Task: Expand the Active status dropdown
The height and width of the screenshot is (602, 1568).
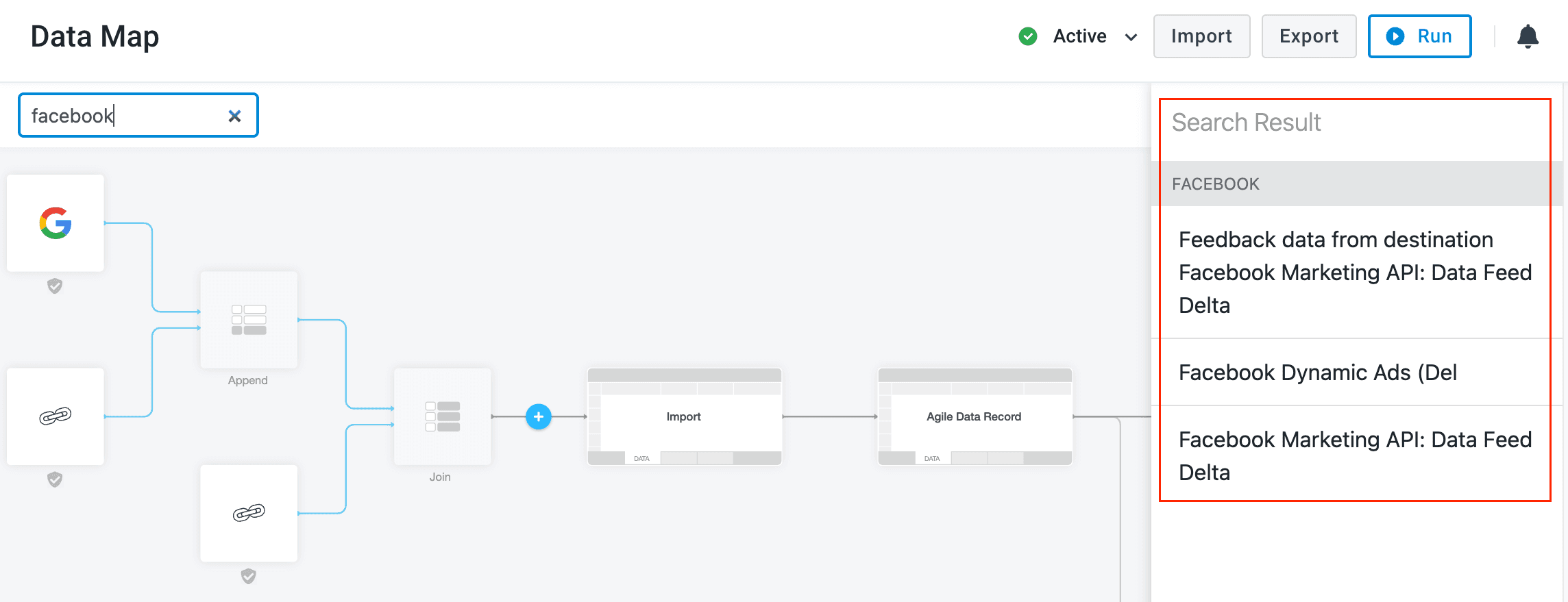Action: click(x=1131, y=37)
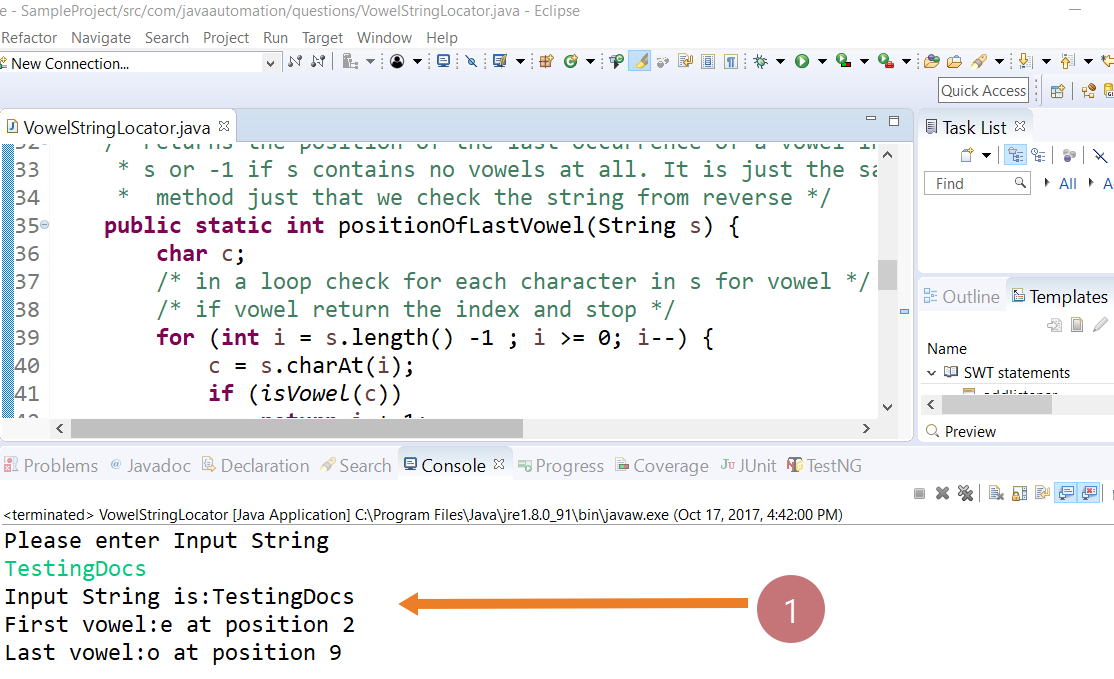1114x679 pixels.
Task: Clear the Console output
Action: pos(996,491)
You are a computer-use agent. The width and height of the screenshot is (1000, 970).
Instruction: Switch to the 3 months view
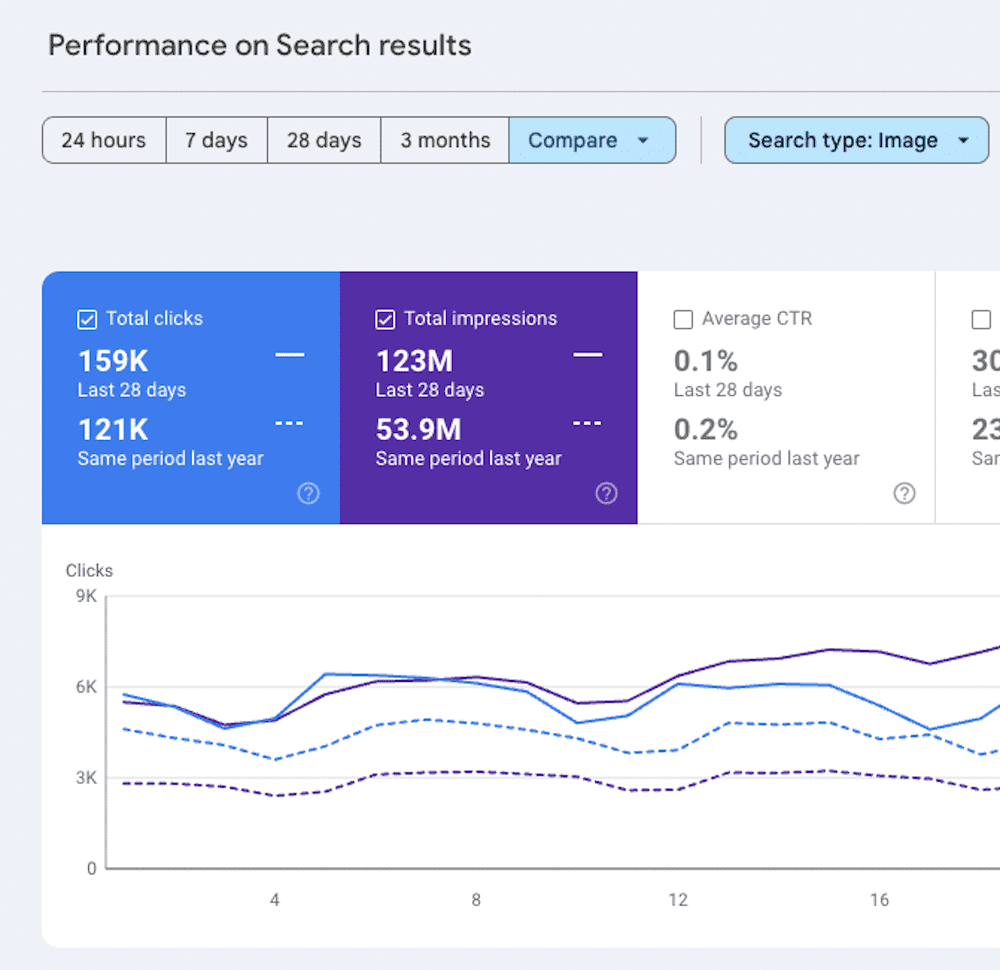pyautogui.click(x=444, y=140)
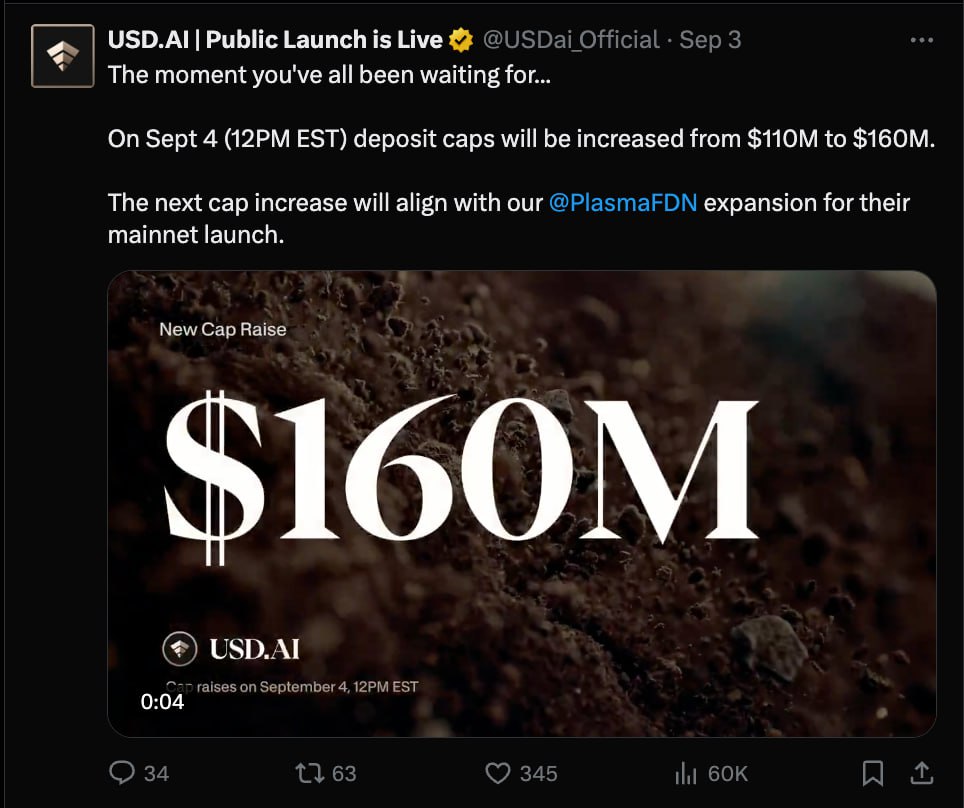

◆ ◆ ◆ ◆ ◆ ◆ ◆

(Exercise prompt) Return the records above exactly as written, but without any of the pictures.

(Result below)
Task: Expand the Active status dropdown
The height and width of the screenshot is (602, 1568).
Action: click(x=1131, y=37)
1114x679 pixels.
Task: Clear the Console output
Action: pos(996,491)
You are a computer-use agent. The width and height of the screenshot is (1000, 970).
Instruction: Switch to the 3 months view
pyautogui.click(x=444, y=140)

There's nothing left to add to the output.